One of those intriguing topics with Laura was her questioning why people sometimes feel the need to trot out justifications for purchases, possessions, behaviors, etc. with her. (Ah, my humble friend...) She isn't the sort of puffed-up person to recognize how the comparable lack of material things in the family's life challenges those who know them. It's not that they do not wish for, enjoy, or acquire stuff, but they did sell everything to head off to the relative wilds in service to others. Shedding the creature comforts and excesses inherent in an area that has been relatively unscathed by the recent economic downturn is going to bring about some justification. Justification not born of any real or imagined judgment on Laura's part necessarily, but out of questions that one might ask oneself when faced with the cost in time, money, and energy to maintain the suburban dream while seeking Christ.

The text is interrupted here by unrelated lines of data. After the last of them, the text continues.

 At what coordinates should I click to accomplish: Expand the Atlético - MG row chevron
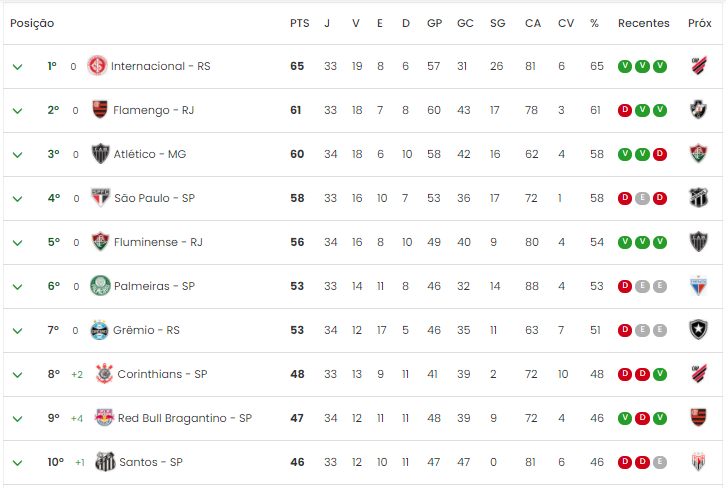18,155
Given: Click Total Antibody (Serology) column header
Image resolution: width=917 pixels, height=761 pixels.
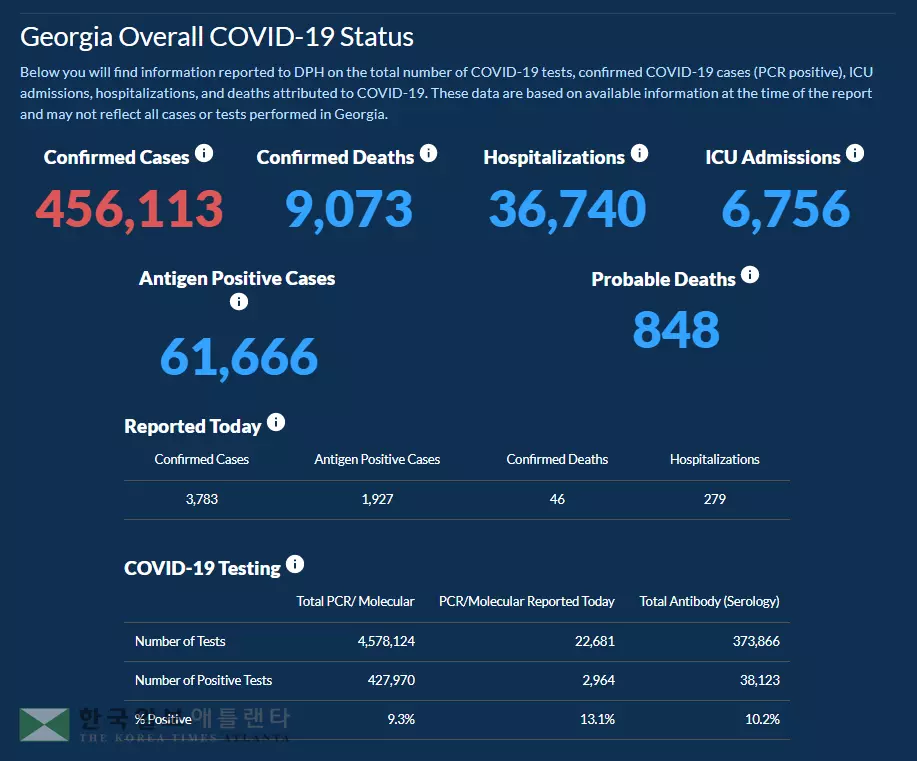Looking at the screenshot, I should point(709,601).
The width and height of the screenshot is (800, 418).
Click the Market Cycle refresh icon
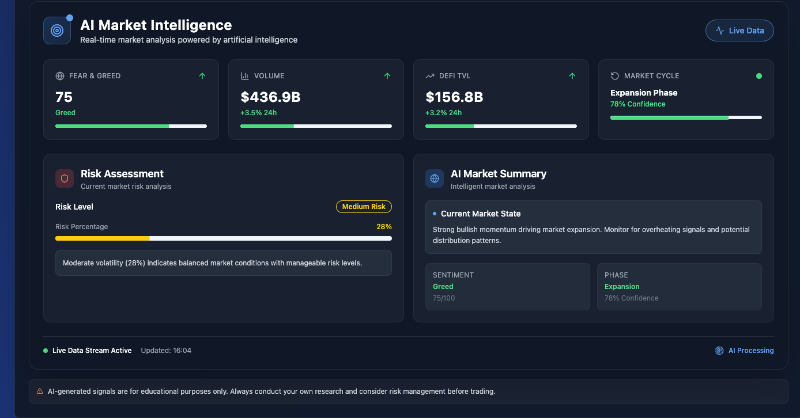click(x=615, y=76)
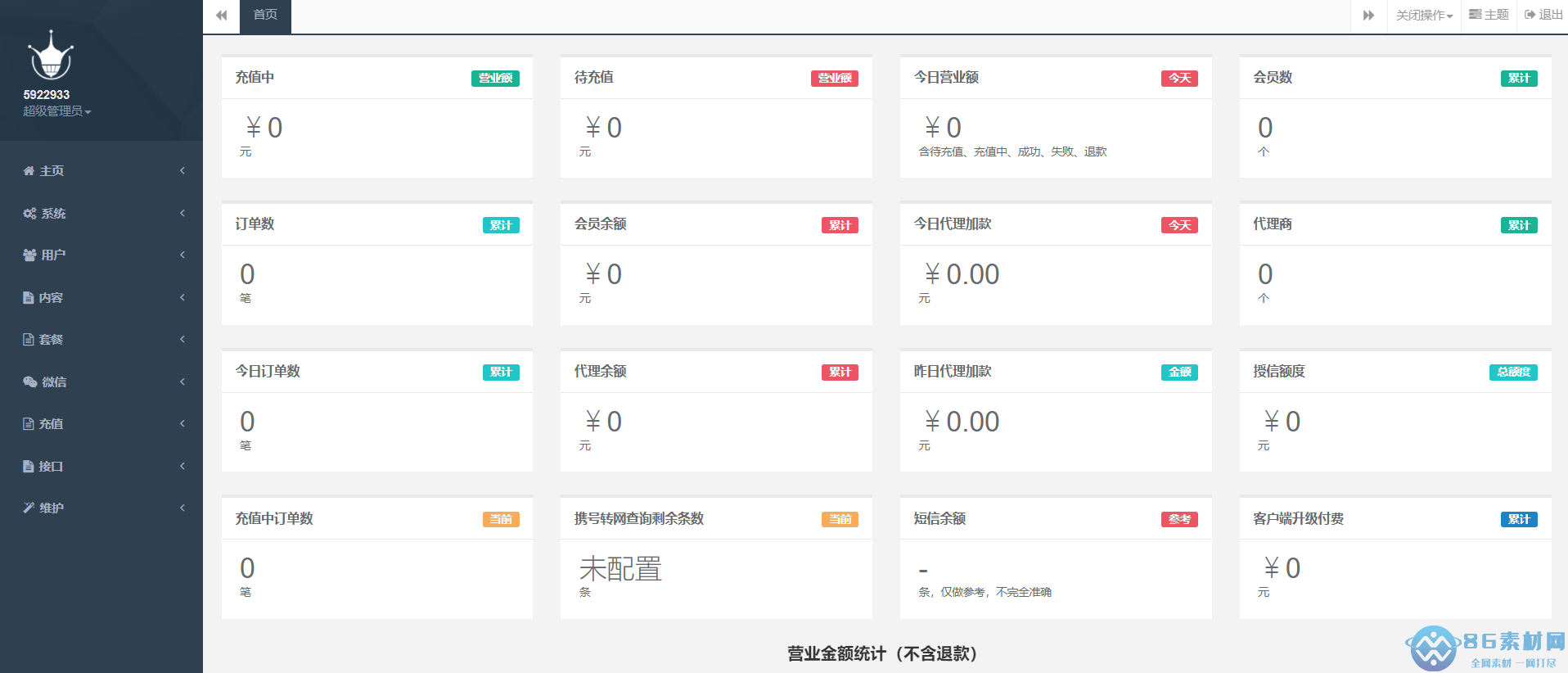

This opinion is formed of experience in giving consideration to life and priorities between their home and our own. Having known the family in their American Dream achieving days and experiencing some of the trepidation felt by Laura regarding the transition to their big adventure, there is much to admire in the changes they chose to embrace on discovering God's call. Comparison of the relative cost of a child's sponsorship providing education and basic necessities to the far more frivolous expenses of a pretty dress for Middle Child or the scheduled time devoted to the rink with the fluid daily work of Reach Out Honduras helps to put our use of resources in a perspective that can be lost in the bounty of Plenty. By living with Enough (or less), the Waits gift our family (and apparently others) with the opportunity personal examination in a light that can bring about purposeful giving, personal appreciation of what one possesses, and temperance of excess.